Staunton, April 23 – In the last few weeks, a large number of commentators have suggested that the Putin regime will be challenged or even overthrown. Many may simply be engaging in wishful thinking; but they highlight an important development: ever more Russians now recognize that the Putin regime is not eternal and could end sooner than anyone imagines.
That does not mean they are right: Vladimir Putin even more than his Chinese comrades is quite prepared to engage in what used to be called “big blood” to maintain himself in power; and he is even more prepared to engage in risky foreign policy actions to shore up his increasingly shaky position with the Russian population.
Indeed, those two possibilities may be the most important reason for paying attention to those who argue that his regime is coming to an end because the way that happens and its immediate aftermath may be extremely dangerous not only for Russia and Russians but for the international community.

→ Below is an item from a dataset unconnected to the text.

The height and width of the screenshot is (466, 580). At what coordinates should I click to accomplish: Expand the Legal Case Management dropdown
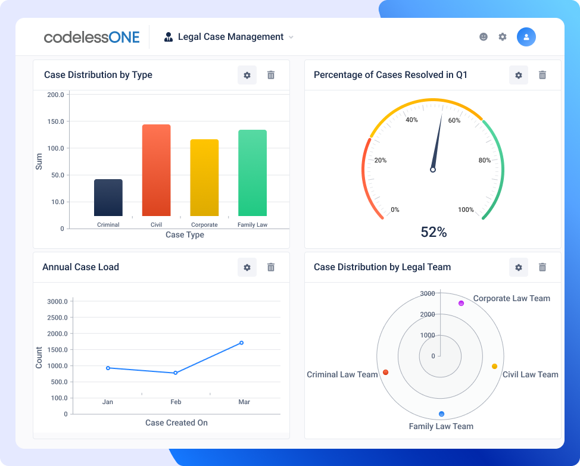click(291, 37)
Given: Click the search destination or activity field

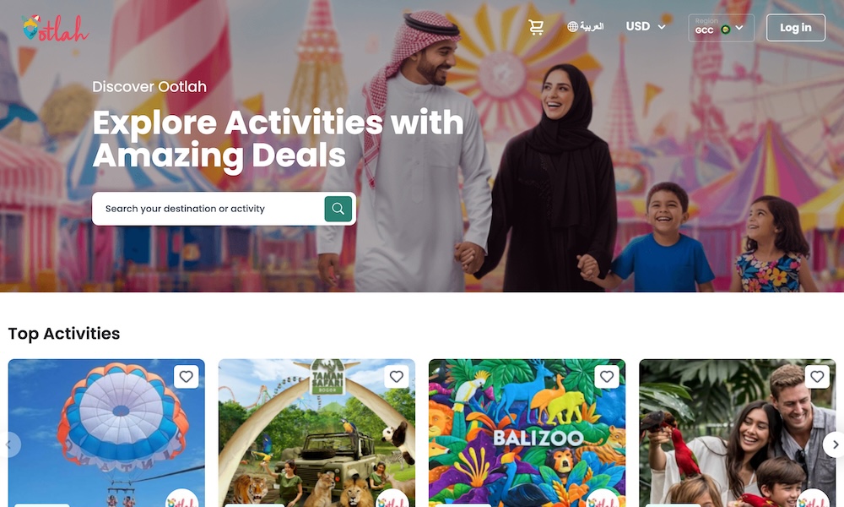Looking at the screenshot, I should coord(208,209).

Perhaps the most sophisticated and convincing of commentaries predicting the imminent demise of Putin and his regime is offered by Nikolay Petrov, currently a visiting senior fellow at the European Council on Foreign Relations, in a new paper entitled simply “Putin’s Downfall” (ecfr.eu/page/-/ECFR_166_PUTINS_DOWNFALL.pdf).
Petrov offers five key judgments:
· “Russia’s political regime is unsustainable. It has no capacity to reform, and faces growing economic woes, crumbling infrastructure, and warring elites.”

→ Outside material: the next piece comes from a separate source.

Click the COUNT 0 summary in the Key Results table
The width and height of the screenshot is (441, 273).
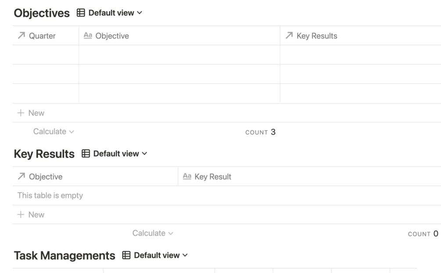point(423,233)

· “After widespread protests and ebbing of support, the government began in 2014 to base its legitimacy on winning wars. Putin centralised all power in the presidency, suppressing dissent and weakening institutions in the process.”
· “Now, the regime needs to keep delivering military victories or face a loss of support. Excessive centralisation makes the system unstable and inefficient, focused on survival rather than strategy. As sanctions bite and funds run short, the elites are growing impatient, and the chance of conflict is rising in regions such as the Caucasus.”
· “There are two ways out for the Russian regime: improve its finances by reconciling with the West, or regain legitimacy by replacing the president. Even these will only buy it time, and may not prevent a total collapse.”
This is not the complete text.